The appeal is absurd simplicity. Four slices of American cheese melted between bread on a flat grill, with the option to add grilled onions, mushrooms, peppers, jalapenos, or tomatoes at no extra charge. The cheese-to-bread ratio is intentionally excessive. This isn’t a restrained grilled cheese with a single slice peeking out from between two pieces of artisan sourdough. It’s a molten cheese delivery system that happens to have bread involved.
This recipe uses soft white sandwich bread instead of burger buns for easier home preparation, but the technique and proportions are faithful to the original. Four slices of American cheese per sandwich, butter on the outside, medium-low heat, and a foil wrap at the end.
Why Make It at Home?
A Five Guys grilled cheese costs about $5.50 to $6.50 depending on location.
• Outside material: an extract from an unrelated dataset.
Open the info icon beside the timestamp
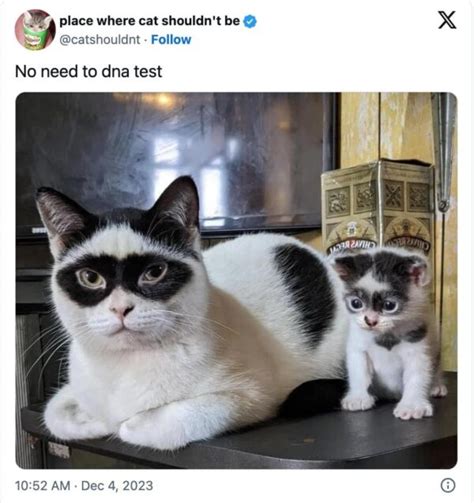 tap(448, 485)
At home, a loaf of white bread runs $3 (enough for 8+ sandwiches), a package of American cheese slices costs about $4, and butter is a negligible cost. Four grilled cheese sandwiches cost roughly $3.50 total, or about $0.85 each. That’s an 85% savings compared to the restaurant price.
The free toppings at Five Guys are generous, but at home you control the quality and quantity. You can use sharp cheddar alongside the American, add as many grilled onions as you want, or throw on bacon without paying extra.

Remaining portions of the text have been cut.